A presença moura logo se consolida. Forma-se no território ibérico um “xadrez movediço”, dadas as incessantes disputas entre os próprios muçulmanos, as conquistas e derrotas dos visigodos, e a resignação dos chamados mosárabes.(4)

Cerca de cinco séculos vão se passar num convívio, ora pacífico, ora sangrento, entre invasores e cristãos. Mas não sem que o desejo da reconquista impulsione os verdadeiros cavaleiros. Afonso VI de Leão, no século XI, desponta como líder da insurreição, disposto a responder à altura à insolência dos príncipes árabes.

A Igreja, entretanto, encontra-se em crise. Mas a ação da Providência não tarda. E os beneditinos de Cluny, com sua rede de mosteiros que vão se difundindo por toda a França, tornam-se o centro da reforma.

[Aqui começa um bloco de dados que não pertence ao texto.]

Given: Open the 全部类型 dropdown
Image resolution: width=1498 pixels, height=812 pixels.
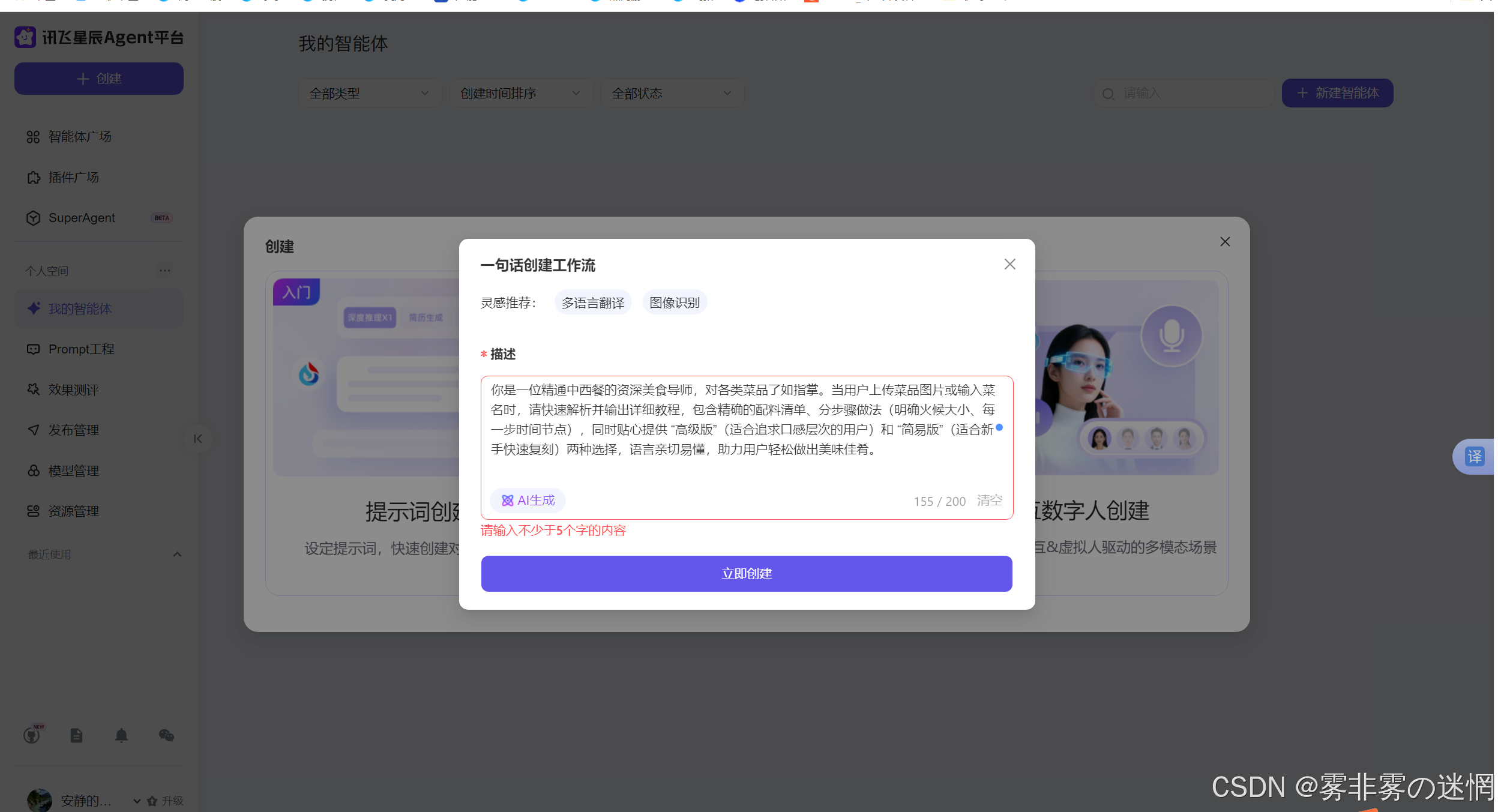Looking at the screenshot, I should pyautogui.click(x=369, y=94).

É a esse ramo beneditino que Afonso VI recorre, em um momento culminante na luta contra os mouros. E o abade Hugo, que naquela ocasião governava Cluny, não o decepciona. Intervindo junto a Filipe I da França, consegue reforços, pondo em marcha um valoroso grupo de cavaleiros franceses.

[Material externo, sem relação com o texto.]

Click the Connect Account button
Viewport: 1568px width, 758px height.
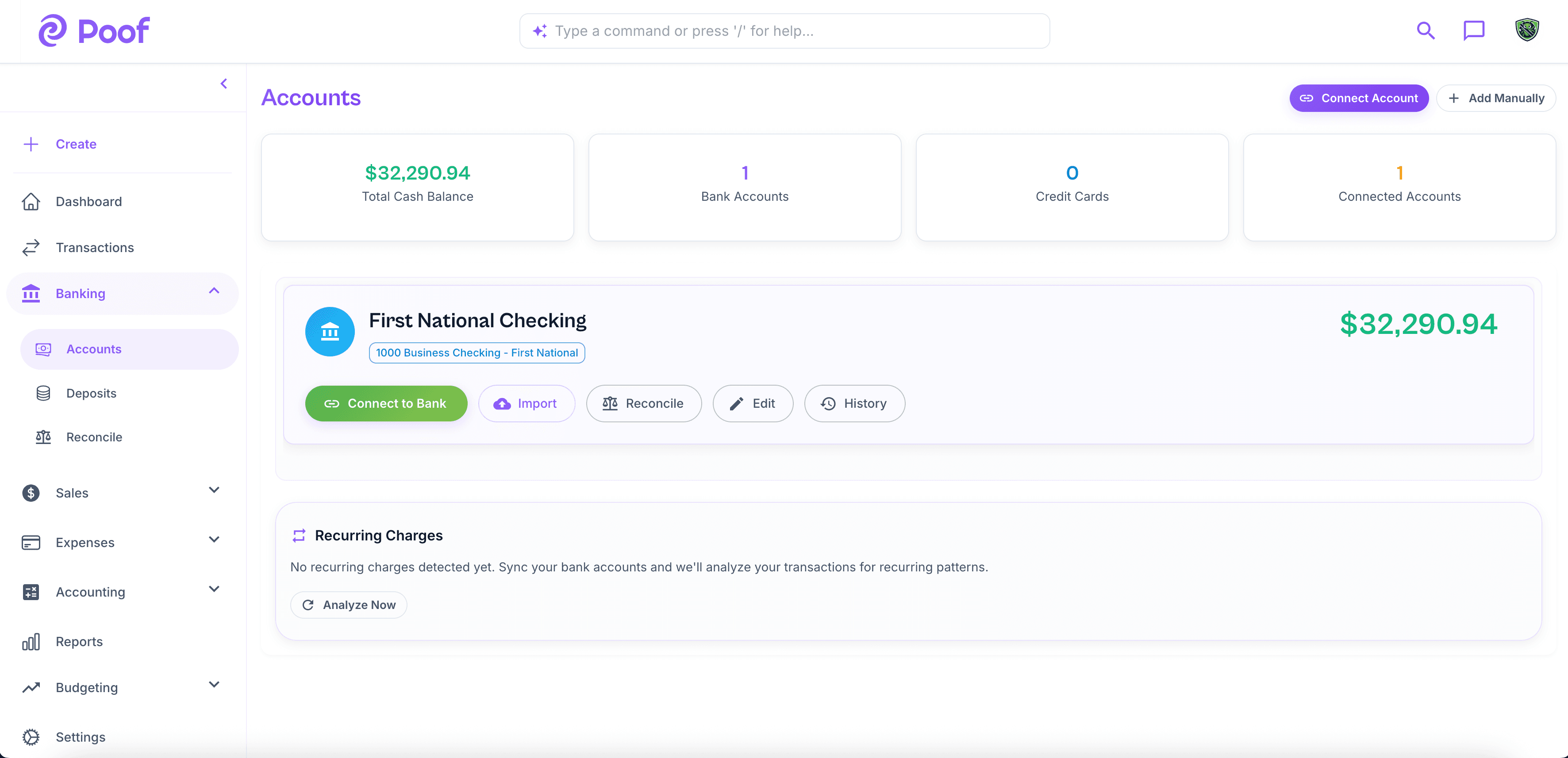[x=1359, y=98]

Vitorioso, D. Afonso VI retribui aos cavaleiros concedendo-lhes territórios e a mão de suas filhas. Uma delas – Da. Tereza – desposa D. Henrique de Borgonha, que recebe, além disso, o senhorio sobre uma região localizada entre os rios Minho e Tejo, no extremo oeste da Península. Em 1097, D. Henrique usa já o expressivo título de “Conde portucalense”.

Com esses casamentos D. Afonso VI consegue descentralizar o poderio militar de seu império, favorecendo a resistência a um inimigo que ataca inopinadamente em todas as frentes. Tal descentralização ocasionará, mais à frente, o desmembramento de seu império.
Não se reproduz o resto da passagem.